* EXERCISE BRIEF *
Lines from the one containing "You are a computer-use agent. Image" through the last line of the records below are to be repeated exactly.

■ ■ ■

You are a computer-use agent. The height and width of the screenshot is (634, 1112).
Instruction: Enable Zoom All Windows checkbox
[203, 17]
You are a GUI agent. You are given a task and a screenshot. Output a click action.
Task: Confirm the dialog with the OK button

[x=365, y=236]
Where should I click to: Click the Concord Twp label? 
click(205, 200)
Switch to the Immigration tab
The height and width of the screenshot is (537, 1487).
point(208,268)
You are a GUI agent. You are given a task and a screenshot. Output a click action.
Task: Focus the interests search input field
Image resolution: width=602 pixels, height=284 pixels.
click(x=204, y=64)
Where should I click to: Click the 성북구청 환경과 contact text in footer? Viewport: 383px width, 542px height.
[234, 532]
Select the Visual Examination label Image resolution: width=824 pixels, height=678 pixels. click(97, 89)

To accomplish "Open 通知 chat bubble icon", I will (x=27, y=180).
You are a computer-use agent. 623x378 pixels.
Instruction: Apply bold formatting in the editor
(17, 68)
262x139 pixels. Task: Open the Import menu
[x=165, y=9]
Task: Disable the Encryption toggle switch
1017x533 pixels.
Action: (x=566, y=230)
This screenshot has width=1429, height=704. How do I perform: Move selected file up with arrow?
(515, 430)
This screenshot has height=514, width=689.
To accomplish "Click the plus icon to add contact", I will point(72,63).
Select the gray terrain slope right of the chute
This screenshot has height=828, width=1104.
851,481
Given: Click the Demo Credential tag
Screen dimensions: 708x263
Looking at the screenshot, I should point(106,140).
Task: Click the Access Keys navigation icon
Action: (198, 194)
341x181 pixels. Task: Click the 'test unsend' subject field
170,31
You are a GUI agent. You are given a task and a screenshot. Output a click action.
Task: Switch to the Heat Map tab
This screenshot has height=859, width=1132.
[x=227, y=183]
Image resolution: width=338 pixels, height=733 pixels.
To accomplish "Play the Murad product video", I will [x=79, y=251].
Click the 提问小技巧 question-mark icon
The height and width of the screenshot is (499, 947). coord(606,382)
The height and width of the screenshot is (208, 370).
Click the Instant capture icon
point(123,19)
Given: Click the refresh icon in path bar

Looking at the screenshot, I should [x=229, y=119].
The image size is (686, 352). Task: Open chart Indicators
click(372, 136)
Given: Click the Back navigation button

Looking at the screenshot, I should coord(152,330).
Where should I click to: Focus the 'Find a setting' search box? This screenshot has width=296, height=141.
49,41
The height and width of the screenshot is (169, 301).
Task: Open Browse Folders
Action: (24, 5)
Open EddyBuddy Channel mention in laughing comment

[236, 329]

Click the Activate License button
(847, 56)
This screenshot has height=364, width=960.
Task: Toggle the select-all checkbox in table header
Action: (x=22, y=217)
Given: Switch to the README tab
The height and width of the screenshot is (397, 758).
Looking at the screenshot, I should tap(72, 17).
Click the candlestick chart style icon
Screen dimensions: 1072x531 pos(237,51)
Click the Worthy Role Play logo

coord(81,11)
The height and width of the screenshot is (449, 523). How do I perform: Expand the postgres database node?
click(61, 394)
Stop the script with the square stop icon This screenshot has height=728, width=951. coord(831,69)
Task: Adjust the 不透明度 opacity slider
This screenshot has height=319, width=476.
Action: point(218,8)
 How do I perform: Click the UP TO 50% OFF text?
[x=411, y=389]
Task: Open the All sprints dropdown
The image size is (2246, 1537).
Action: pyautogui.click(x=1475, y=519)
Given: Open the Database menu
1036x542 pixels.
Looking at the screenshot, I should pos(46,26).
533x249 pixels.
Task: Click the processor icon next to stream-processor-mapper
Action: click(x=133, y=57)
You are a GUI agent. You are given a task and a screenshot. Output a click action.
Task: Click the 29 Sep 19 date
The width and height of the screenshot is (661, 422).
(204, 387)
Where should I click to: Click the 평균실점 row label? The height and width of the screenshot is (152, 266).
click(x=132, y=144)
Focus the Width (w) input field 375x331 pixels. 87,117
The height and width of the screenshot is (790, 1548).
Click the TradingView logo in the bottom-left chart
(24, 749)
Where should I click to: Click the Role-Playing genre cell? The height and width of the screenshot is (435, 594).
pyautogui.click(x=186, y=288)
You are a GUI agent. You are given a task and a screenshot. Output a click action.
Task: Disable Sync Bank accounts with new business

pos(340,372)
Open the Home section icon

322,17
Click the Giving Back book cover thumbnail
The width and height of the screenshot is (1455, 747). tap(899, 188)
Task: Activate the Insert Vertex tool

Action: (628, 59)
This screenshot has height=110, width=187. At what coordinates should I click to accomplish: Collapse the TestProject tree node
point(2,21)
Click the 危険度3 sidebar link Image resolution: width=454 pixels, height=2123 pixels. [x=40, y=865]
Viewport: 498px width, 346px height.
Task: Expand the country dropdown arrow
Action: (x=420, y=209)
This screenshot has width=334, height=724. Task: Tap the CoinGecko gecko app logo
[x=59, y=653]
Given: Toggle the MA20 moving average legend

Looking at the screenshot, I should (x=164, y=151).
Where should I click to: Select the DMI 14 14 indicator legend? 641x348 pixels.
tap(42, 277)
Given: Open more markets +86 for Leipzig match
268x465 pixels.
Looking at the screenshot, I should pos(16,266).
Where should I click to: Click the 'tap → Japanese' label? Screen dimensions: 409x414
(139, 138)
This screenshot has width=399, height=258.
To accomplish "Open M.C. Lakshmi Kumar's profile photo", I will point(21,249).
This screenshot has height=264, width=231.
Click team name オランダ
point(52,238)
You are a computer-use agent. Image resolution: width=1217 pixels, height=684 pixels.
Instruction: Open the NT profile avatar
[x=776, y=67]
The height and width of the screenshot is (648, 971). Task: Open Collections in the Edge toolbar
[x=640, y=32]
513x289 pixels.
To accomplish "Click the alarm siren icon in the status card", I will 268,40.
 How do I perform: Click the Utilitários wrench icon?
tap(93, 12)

■ ■ ■

* OUTPUT *
You are a computer-use agent. Image resolution: width=1217 pixels, height=684 pixels.
Instruction: Open the NT profile avatar
[x=776, y=67]
The height and width of the screenshot is (648, 971). Task: Open Collections in the Edge toolbar
[x=640, y=32]
513x289 pixels.
To accomplish "Click the alarm siren icon in the status card", I will 268,40.
 How do I perform: Click the Utilitários wrench icon?
tap(93, 12)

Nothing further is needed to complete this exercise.